## SUPPLIED ENTRIES
************

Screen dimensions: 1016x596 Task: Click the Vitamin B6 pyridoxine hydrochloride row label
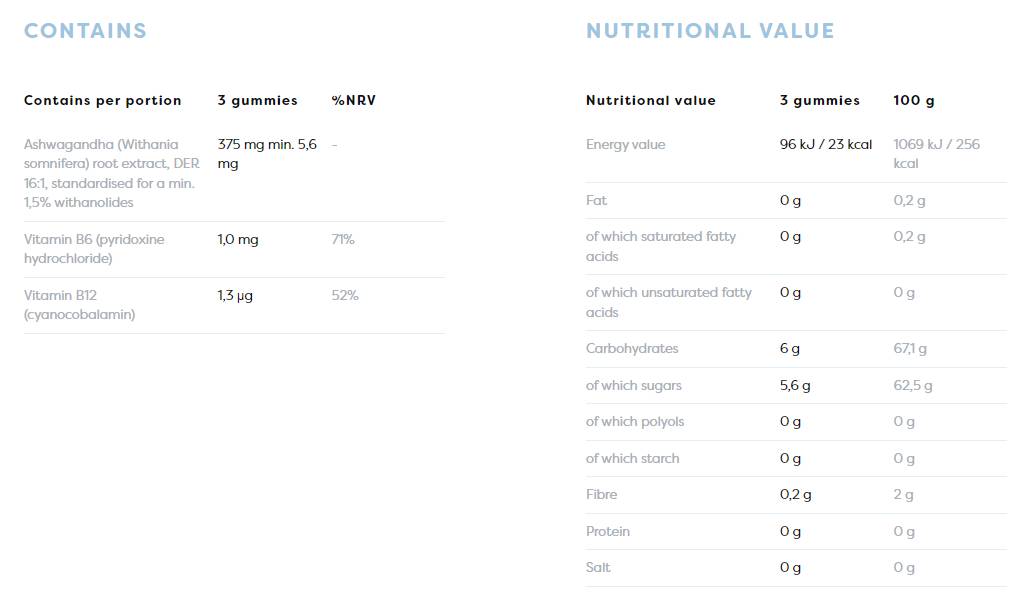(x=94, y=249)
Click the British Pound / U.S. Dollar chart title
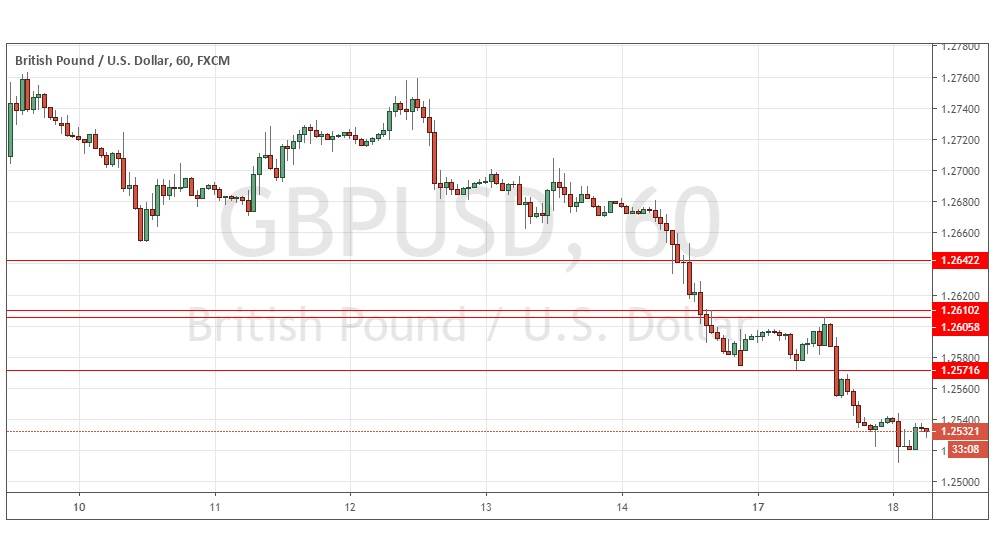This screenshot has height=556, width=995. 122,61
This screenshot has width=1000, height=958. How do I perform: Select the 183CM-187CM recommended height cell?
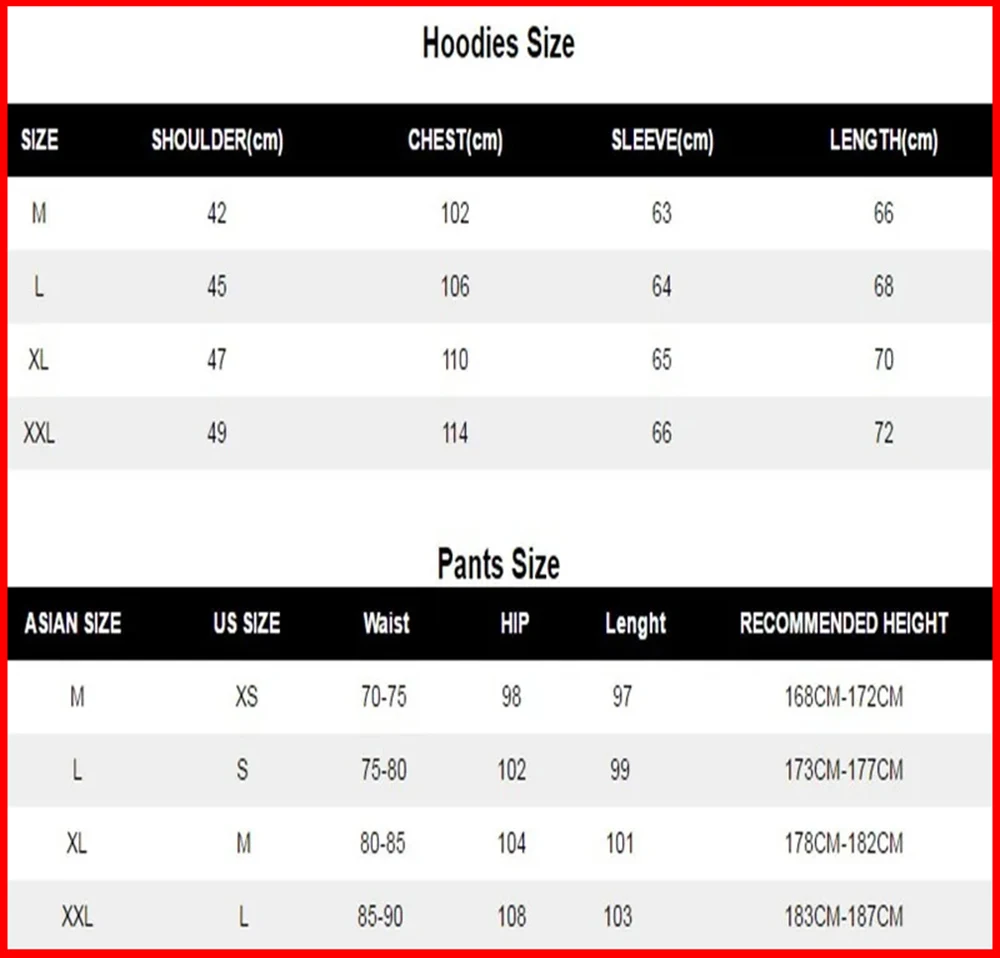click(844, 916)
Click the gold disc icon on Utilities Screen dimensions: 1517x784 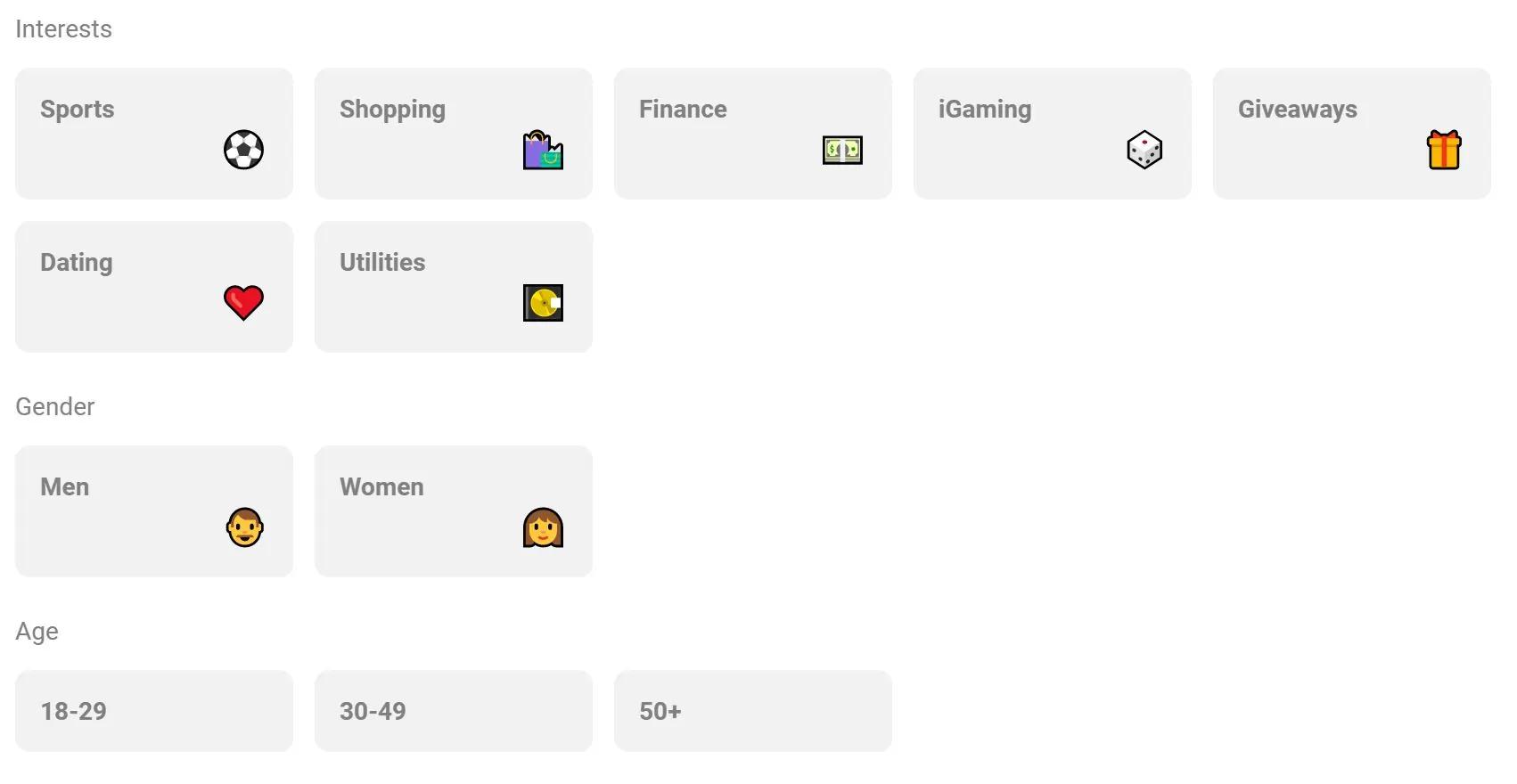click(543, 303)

************

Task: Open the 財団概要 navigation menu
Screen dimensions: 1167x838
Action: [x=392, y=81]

************

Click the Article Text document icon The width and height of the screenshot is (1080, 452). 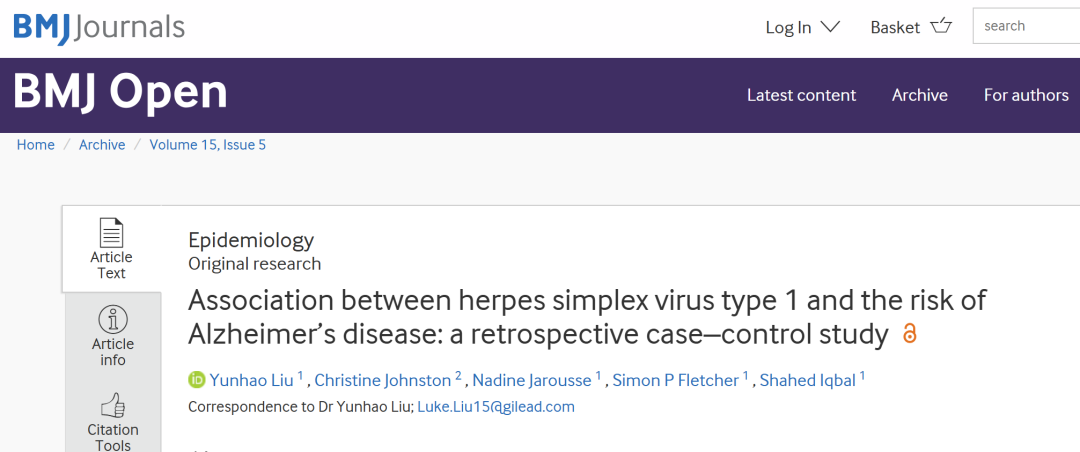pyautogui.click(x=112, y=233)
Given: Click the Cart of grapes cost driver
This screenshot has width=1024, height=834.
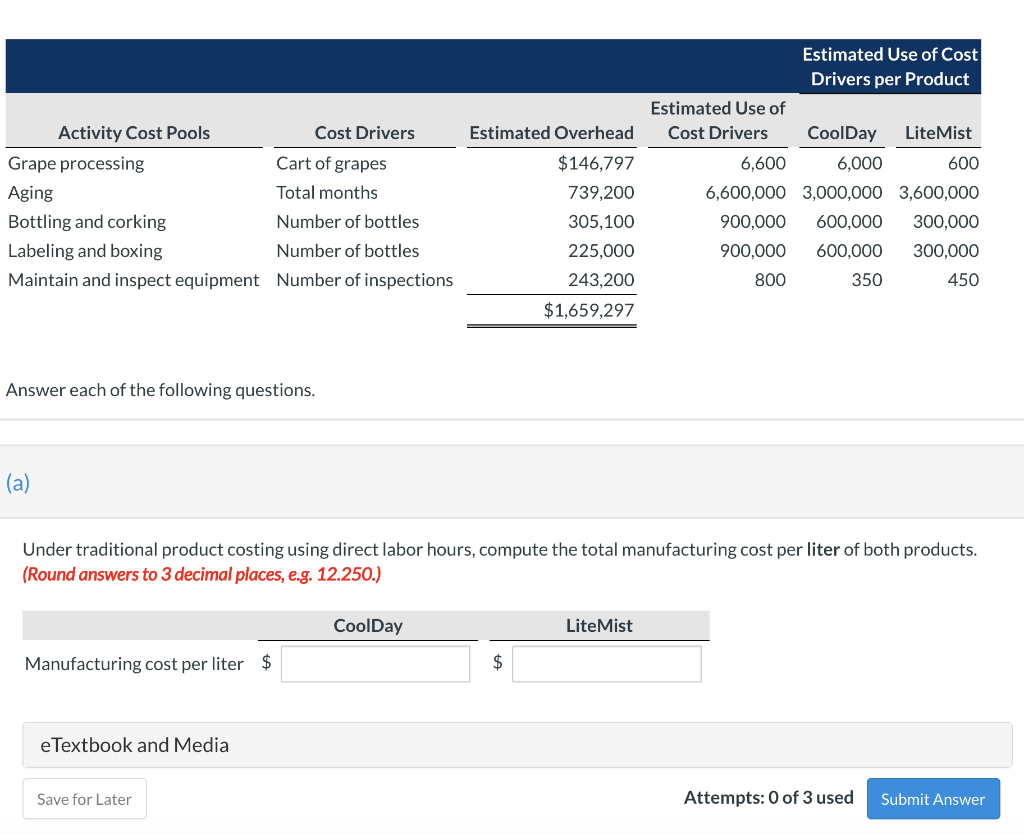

************

## ABOUT THIS EXERCISE
From the entries above, give again exactly the lines running from the line with "Given: Click the Cart of grapes cost driver" to the line with "This screenshot has width=1024, height=834."; include both of those lines.

## RESULT OF THIS EXERCISE
Given: Click the Cart of grapes cost driver
This screenshot has width=1024, height=834.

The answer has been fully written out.